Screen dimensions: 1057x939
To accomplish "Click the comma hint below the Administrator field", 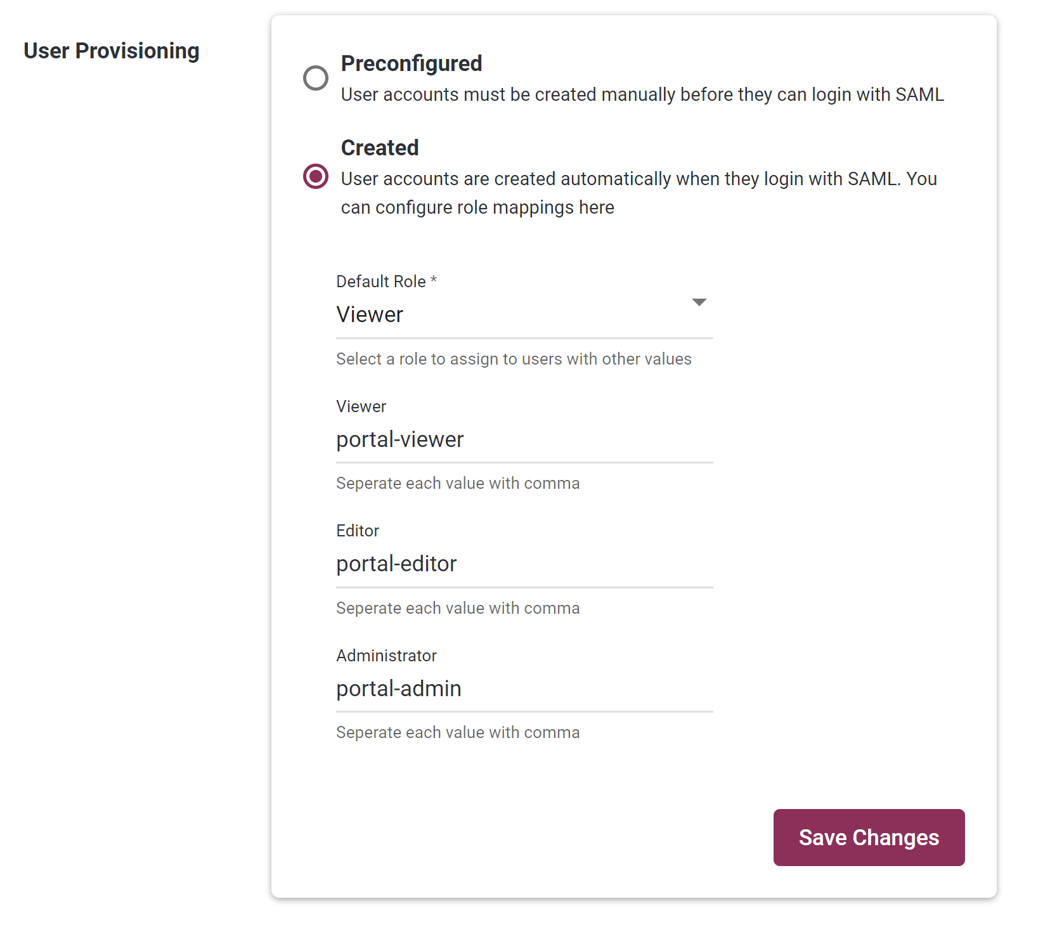I will coord(458,732).
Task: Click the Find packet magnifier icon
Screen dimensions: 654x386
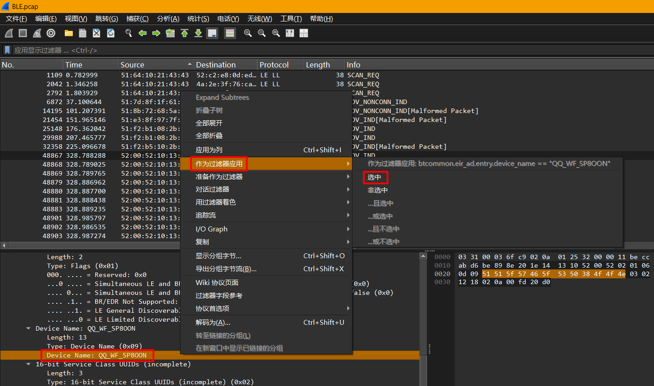Action: [x=129, y=33]
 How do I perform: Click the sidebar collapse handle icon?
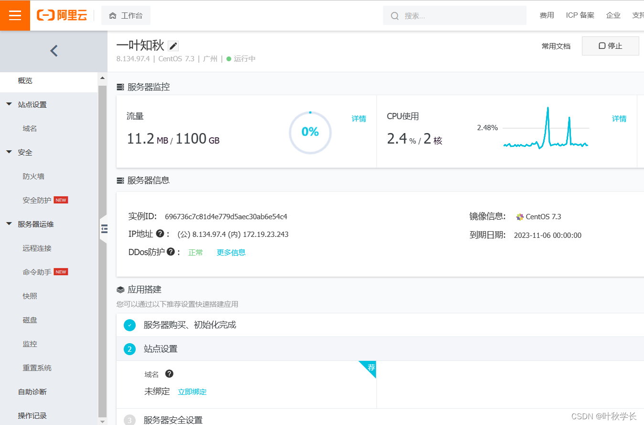pyautogui.click(x=104, y=229)
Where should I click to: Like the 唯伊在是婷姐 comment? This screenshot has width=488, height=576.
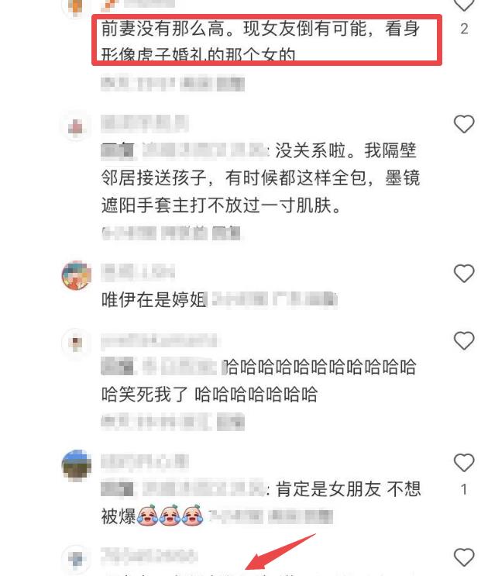click(464, 274)

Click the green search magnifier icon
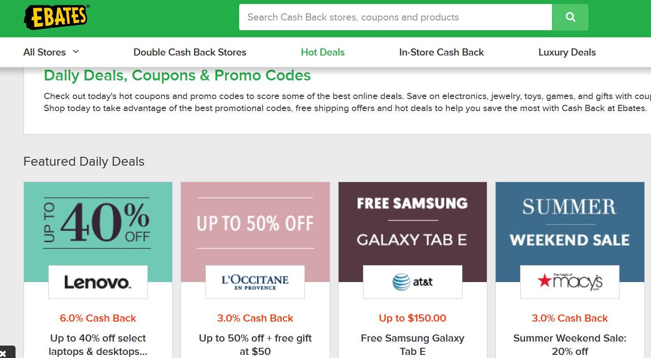[570, 17]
++++++
Exercise objective:
A verbatim copy is needed of the lines running from the line with "How do I perform: Click" to the end of the data above, both included. Keep the pictures out of it.

Answer section:
 How do I perform: Click the sidebar collapse handle icon?
pyautogui.click(x=104, y=229)
Where should I click to: Like the 唯伊在是婷姐 comment? This screenshot has width=488, height=576.
click(464, 274)

Click the green search magnifier icon
[570, 17]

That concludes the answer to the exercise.